→ **THE TASK**
Copy all the lines below without altering anything.

(Records from a dataset)

+++++

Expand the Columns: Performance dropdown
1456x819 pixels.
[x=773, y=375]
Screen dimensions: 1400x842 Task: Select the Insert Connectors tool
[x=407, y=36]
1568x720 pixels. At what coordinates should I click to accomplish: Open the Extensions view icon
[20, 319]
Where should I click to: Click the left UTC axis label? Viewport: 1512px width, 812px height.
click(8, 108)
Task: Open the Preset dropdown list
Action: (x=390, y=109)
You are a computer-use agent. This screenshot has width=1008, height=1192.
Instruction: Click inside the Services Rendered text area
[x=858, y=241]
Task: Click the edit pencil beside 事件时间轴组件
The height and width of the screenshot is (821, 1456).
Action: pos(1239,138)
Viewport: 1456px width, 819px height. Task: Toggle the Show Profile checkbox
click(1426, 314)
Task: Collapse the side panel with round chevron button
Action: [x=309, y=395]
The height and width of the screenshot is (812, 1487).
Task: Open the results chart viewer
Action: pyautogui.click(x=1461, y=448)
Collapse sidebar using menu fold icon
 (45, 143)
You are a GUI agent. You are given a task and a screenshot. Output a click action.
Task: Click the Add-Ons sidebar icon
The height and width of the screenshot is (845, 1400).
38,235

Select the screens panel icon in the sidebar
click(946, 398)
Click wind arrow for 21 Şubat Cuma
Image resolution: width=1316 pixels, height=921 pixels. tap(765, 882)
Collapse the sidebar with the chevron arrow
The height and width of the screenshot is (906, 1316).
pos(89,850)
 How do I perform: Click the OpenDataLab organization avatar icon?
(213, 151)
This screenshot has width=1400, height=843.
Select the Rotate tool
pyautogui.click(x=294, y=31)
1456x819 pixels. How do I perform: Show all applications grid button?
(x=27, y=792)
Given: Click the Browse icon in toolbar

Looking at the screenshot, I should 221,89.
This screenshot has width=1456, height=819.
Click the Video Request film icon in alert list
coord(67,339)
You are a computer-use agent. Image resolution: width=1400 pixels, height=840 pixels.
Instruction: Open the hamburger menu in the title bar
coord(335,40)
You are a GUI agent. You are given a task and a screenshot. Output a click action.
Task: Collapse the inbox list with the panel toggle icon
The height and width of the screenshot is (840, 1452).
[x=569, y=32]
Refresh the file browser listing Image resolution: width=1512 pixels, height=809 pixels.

+++++

→ **ANSWER TO THE PROBLEM**
Expand the Columns: Performance dropdown
1456x819 pixels.
[x=773, y=375]
Screen dimensions: 1400x842 Task: Select the Insert Connectors tool
[x=407, y=36]
1568x720 pixels. At what coordinates should I click to accomplish: Open the Extensions view icon
[20, 319]
Where should I click to: Click the left UTC axis label? Viewport: 1512px width, 812px height.
click(8, 108)
Task: Open the Preset dropdown list
Action: (x=390, y=109)
You are a computer-use agent. This screenshot has width=1008, height=1192.
Instruction: Click inside the Services Rendered text area
[x=858, y=241]
Task: Click the edit pencil beside 事件时间轴组件
The height and width of the screenshot is (821, 1456).
Action: pos(1239,138)
Viewport: 1456px width, 819px height. Task: Toggle the Show Profile checkbox
click(1426, 314)
Task: Collapse the side panel with round chevron button
Action: [x=309, y=395]
The height and width of the screenshot is (812, 1487).
Task: Open the results chart viewer
Action: pyautogui.click(x=1461, y=448)
Collapse sidebar using menu fold icon
 (45, 143)
You are a GUI agent. You are given a task and a screenshot. Output a click action.
Task: Click the Add-Ons sidebar icon
The height and width of the screenshot is (845, 1400).
38,235

Select the screens panel icon in the sidebar
click(946, 398)
Click wind arrow for 21 Şubat Cuma
Image resolution: width=1316 pixels, height=921 pixels. tap(765, 882)
Collapse the sidebar with the chevron arrow
The height and width of the screenshot is (906, 1316).
pos(89,850)
 How do I perform: Click the OpenDataLab organization avatar icon?
(213, 151)
This screenshot has width=1400, height=843.
Select the Rotate tool
pyautogui.click(x=294, y=31)
1456x819 pixels. How do I perform: Show all applications grid button?
(x=27, y=792)
Given: Click the Browse icon in toolbar

Looking at the screenshot, I should 221,89.
This screenshot has width=1456, height=819.
Click the Video Request film icon in alert list
coord(67,339)
You are a computer-use agent. Image resolution: width=1400 pixels, height=840 pixels.
Instruction: Open the hamburger menu in the title bar
coord(335,40)
You are a GUI agent. You are given a task and a screenshot. Output a click action.
Task: Collapse the inbox list with the panel toggle icon
The height and width of the screenshot is (840, 1452).
[x=569, y=32]
Refresh the file browser listing Image resolution: width=1512 pixels, height=809 pixels.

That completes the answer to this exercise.